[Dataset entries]

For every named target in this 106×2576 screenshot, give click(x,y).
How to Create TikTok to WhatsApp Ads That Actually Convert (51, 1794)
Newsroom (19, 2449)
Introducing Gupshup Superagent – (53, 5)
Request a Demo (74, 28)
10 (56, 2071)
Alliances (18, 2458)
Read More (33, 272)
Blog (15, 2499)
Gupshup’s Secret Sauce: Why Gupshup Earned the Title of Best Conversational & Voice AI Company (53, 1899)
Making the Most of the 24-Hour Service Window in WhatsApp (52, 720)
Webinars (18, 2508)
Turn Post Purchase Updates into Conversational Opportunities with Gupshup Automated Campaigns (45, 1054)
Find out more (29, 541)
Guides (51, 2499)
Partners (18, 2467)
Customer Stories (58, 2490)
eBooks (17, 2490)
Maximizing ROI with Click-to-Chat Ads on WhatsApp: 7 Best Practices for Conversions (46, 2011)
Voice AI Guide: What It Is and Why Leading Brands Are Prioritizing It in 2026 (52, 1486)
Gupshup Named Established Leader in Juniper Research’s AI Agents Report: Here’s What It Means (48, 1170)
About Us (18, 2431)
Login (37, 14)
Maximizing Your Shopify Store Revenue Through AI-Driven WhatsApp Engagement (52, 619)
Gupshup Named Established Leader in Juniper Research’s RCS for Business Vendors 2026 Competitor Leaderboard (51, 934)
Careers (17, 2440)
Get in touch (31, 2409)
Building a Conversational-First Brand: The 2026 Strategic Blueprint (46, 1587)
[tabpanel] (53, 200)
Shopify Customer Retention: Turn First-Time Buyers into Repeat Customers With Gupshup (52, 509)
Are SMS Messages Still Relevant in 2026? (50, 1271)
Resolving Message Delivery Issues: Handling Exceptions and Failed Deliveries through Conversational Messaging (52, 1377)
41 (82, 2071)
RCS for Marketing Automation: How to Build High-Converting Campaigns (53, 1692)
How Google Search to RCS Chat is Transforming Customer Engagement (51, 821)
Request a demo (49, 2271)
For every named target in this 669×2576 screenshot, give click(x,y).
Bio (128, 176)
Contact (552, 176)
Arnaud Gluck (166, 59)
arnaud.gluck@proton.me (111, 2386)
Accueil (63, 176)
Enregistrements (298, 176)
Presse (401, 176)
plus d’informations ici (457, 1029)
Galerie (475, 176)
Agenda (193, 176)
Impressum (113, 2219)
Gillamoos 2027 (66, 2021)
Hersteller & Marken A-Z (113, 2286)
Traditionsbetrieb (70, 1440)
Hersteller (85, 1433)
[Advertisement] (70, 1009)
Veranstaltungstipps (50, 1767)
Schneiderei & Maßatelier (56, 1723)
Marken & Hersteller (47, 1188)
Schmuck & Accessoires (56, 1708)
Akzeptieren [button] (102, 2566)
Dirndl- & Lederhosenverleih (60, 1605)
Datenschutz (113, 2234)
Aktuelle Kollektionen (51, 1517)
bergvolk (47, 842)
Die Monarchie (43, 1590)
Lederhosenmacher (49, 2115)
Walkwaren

▶ What the task asks: Keeping every character as it is, restate the lines above that run from the line with "Voice AI Guide: What" through the line with "[tabpanel] (53, 200)", both included, and nothing else.

▶ Result of this task:
Voice AI Guide: What It Is and Why Leading Brands Are Prioritizing It in 2026 (52, 1486)
Gupshup Named Established Leader in Juniper Research’s AI Agents Report: Here’s What It Means (48, 1170)
About Us (18, 2431)
Login (37, 14)
Maximizing Your Shopify Store Revenue Through AI-Driven WhatsApp Engagement (52, 619)
Gupshup Named Established Leader in Juniper Research’s RCS for Business Vendors 2026 Competitor Leaderboard (51, 934)
Careers (17, 2440)
Get in touch (31, 2409)
Building a Conversational-First Brand: The 2026 Strategic Blueprint (46, 1587)
[tabpanel] (53, 200)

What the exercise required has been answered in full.